__Extracted text__:

Borrowed this from Backstage......very cute story!!!

Granny groupies go gaga for Bon Jovi

By C.E. Hanifin
Gannett Wisconsin Newspapers

WAUSAU - At 80 years old, Dorothy Korzilius is not your typical Bon Jovi groupie, but she and nine of her buddies just spent an evening with the band.

The Wausau woman launched her own "10 grandmothers" tour Tuesday, rounding up a group of friends to travel to the Bon Jovi concert in St. Paul, Minn. Her son Paul manages the band.

With a "Bon Jovi World Tour" scarf wrapped around her neck, she ushered the women into a white Cadillac stretch limo from a Wausau restaurant. Several women who'd seen the band before, including 60-year-old Roselie Wiedow of Tomahawk, waved their Bon Jovi tour T-shirts.

"This is what the graying nation does," Korzilius said. "We don't just go to gambling places."
The group, which included several members of Korzilius' bridge club, held box-seat tickets to the show and all-access backstage passes. They'd also been invited to dine with the crew and some of the band members.

__Dataset content__:
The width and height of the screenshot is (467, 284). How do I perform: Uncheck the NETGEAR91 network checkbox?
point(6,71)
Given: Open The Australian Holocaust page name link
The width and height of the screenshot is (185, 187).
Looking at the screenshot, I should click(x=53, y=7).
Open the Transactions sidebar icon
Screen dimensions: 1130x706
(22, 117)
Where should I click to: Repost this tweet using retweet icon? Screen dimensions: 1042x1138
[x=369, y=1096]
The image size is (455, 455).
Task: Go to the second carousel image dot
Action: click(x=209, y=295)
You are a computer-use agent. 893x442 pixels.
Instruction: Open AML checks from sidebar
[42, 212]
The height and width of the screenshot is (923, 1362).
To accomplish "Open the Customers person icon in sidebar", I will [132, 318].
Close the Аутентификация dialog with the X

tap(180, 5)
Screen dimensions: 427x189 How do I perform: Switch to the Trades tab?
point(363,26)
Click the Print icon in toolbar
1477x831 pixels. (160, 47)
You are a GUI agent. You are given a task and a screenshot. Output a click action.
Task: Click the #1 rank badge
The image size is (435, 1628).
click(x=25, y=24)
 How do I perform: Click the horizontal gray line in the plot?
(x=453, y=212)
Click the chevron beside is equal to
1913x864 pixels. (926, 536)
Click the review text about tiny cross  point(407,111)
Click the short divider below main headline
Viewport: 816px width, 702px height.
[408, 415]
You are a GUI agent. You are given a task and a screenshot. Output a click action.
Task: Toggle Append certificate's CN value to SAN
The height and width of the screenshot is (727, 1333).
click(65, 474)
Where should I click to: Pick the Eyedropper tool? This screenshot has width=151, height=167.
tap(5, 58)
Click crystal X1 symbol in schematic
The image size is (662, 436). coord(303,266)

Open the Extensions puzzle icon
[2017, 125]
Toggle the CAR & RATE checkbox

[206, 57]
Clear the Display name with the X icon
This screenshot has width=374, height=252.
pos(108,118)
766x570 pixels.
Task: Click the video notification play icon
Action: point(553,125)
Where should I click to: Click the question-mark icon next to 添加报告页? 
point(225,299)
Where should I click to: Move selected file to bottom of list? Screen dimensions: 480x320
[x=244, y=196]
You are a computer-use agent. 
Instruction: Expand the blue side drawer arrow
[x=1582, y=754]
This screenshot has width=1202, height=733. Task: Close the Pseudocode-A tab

__Written task A__: In the Bon Jovi story, where was the concert that Korzilius and her friends traveled to?
__Written task B__: Please carry on the Bon Jovi story from its last sentence.
The lines come from a separate source.

__Answer A__: St. Paul, Minnesota.

__Answer B__:
"We'll be ushered right in," Korzilius said. "We won't have to stand in line with all those little cuties in their short skirts waiting outside the stage door to get in."
Korzilius is accustomed to the royal treatment at Bon Jovi shows. She said she was especially looking forward to saying hello to the members of the group, including lead singer Jon Bon Jovi, who calls her "Mrs. K."
She's a one-woman street team for her favorite rockers, wearing Bon Jovi T-shirts around town, talking up their new album, and helping the group win fans by bringing newcomers to its shows.

Five of Korzilius' friends, including Charlotte Rasmussen of Stanley, were anticipating attending their first rock concert ever Tuesday. But all the women said they are rock 'n' roll fans: Their favorite bands range from the Beatles to Fleetwood Mac to U2.

"I'm one of the baby boomers," said Rasmussen, 56. "Of course I love rock music."
Korzilius herself came late to the thrills of live rock 'n' roll. The classical music buff saw her first concert at age 55 when Paul, who was working on the Queen tour, invited his mom and dad to a show in Chicago.

"We were the only gray-haired people at the Queen concert," she said.

"It was the pot-smoking days. There was a lot of entertainment in the audience, as well as on stage."
After that, Korzilius and her husband, Dick, went to see all the bands her son toured with, including Cheap Trick, Cher and the Scorpions.

Korzilius, who has seen Bon Jovi a dozen times at venues all over the country, said this will be the first show she'll attend without Dick, who died three months ago. She'll think of him when the crowd jumps to its feet with the first guitar chords.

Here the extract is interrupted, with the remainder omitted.